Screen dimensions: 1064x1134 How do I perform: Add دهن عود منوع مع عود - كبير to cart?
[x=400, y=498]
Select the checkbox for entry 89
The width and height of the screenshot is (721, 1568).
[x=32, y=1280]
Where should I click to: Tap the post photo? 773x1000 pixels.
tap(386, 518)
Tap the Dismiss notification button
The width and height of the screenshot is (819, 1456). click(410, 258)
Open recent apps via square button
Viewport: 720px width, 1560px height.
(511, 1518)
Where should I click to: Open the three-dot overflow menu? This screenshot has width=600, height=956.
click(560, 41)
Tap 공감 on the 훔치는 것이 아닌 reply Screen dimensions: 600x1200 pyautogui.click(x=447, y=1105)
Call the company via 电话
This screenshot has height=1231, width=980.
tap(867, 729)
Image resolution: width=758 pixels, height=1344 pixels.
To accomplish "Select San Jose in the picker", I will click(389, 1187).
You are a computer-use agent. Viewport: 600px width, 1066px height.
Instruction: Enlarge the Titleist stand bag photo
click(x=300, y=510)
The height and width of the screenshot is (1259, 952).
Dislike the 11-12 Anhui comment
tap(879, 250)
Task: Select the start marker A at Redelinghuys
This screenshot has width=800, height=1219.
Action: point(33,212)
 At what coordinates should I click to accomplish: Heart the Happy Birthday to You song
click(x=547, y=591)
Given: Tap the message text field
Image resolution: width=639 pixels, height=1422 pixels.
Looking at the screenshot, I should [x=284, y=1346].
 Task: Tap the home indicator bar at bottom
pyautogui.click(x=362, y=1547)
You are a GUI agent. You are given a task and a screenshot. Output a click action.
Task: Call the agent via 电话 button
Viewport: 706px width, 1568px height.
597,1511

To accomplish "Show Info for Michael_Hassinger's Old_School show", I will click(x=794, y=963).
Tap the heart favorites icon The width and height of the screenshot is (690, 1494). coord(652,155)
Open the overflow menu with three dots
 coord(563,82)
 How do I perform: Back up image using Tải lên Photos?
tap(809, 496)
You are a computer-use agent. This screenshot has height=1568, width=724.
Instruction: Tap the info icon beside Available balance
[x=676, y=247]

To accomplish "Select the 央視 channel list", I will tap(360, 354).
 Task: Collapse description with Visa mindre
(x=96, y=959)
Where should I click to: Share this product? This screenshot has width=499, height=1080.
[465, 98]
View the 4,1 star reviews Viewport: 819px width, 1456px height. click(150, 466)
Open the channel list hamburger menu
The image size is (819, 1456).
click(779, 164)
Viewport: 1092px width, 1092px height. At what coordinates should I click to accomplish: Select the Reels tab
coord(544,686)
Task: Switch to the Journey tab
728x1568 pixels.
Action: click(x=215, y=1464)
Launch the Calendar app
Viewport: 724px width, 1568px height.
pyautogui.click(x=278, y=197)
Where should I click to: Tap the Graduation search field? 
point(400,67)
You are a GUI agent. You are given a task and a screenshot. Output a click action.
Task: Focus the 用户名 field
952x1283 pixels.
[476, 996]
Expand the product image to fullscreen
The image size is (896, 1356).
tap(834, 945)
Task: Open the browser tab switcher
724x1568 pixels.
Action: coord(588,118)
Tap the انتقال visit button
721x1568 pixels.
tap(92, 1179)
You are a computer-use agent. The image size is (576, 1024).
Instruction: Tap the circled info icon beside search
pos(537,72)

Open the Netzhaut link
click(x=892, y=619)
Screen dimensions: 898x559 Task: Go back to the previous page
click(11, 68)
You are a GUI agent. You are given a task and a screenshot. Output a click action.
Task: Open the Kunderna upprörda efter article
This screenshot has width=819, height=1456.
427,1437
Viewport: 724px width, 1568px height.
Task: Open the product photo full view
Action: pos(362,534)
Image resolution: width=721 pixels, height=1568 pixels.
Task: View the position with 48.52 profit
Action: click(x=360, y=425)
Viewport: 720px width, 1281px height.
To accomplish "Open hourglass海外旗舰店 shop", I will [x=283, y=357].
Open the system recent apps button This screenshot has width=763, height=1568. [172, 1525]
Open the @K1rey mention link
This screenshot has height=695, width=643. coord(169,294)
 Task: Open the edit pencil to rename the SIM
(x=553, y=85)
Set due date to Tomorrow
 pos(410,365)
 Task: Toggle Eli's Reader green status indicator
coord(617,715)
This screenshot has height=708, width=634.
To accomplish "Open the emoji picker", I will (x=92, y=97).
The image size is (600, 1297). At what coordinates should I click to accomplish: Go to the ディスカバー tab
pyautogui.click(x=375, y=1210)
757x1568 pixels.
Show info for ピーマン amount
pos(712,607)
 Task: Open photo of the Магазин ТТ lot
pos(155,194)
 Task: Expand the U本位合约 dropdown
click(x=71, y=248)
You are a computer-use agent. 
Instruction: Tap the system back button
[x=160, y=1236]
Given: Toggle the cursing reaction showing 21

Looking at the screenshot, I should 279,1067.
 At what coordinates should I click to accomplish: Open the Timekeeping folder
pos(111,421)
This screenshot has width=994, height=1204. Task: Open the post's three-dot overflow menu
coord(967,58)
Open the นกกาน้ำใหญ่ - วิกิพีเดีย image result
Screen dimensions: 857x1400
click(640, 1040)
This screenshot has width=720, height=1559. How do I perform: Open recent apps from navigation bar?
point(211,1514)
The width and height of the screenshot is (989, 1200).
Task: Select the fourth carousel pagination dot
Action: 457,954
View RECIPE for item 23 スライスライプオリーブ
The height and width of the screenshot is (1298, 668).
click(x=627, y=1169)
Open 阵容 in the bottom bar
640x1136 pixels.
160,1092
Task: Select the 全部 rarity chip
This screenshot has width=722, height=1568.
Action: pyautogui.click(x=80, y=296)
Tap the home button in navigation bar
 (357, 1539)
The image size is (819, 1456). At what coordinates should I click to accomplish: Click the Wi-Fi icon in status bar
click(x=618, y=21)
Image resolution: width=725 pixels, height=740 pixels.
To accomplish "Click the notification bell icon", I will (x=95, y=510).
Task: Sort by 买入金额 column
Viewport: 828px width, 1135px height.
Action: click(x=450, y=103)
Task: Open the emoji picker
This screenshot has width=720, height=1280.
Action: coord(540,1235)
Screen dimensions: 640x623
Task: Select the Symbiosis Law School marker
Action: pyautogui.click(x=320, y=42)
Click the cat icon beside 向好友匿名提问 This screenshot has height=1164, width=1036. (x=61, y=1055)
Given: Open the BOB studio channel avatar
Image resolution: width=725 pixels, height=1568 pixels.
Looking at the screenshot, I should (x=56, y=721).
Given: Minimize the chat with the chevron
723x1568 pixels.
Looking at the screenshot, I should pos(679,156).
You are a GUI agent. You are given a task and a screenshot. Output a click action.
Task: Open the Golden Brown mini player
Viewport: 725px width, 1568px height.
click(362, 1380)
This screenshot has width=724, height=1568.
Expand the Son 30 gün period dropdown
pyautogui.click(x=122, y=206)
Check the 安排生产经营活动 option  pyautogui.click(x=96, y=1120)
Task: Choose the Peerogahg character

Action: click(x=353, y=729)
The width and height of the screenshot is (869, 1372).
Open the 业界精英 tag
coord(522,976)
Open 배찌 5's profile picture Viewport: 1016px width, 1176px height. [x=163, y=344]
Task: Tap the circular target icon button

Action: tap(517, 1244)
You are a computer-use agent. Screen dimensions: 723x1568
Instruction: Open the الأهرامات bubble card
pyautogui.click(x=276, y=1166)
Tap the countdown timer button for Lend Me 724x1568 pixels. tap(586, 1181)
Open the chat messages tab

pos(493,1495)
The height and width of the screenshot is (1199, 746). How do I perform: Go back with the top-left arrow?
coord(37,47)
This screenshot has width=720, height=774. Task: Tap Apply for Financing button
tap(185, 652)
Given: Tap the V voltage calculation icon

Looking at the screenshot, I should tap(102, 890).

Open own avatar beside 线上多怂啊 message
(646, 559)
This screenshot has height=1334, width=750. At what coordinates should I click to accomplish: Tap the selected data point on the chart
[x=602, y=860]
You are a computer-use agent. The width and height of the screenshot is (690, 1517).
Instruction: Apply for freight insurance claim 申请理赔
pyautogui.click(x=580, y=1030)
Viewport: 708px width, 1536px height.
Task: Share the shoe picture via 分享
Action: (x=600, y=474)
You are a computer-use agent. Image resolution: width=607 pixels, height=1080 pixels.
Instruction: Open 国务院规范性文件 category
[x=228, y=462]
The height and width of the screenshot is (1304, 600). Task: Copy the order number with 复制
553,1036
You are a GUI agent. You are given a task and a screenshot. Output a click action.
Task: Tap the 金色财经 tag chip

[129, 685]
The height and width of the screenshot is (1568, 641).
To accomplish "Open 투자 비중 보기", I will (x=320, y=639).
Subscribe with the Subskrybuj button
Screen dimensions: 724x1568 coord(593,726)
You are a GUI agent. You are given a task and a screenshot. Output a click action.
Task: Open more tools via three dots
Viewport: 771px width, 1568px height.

◆ What the task asks: Write out the items again, from the line that contains "At what coordinates should I click to accomplish: Heart" through the line that contains "pyautogui.click(x=362, y=1547)", with "Tap" swapped for "Press" and nothing else changed.

◆ Answer for this exercise:
 At what coordinates should I click to accomplish: Heart the Happy Birthday to You song
click(x=547, y=591)
Given: Press the message text field
Image resolution: width=639 pixels, height=1422 pixels.
Looking at the screenshot, I should [x=284, y=1346].
 Task: Press the home indicator bar at bottom
pyautogui.click(x=362, y=1547)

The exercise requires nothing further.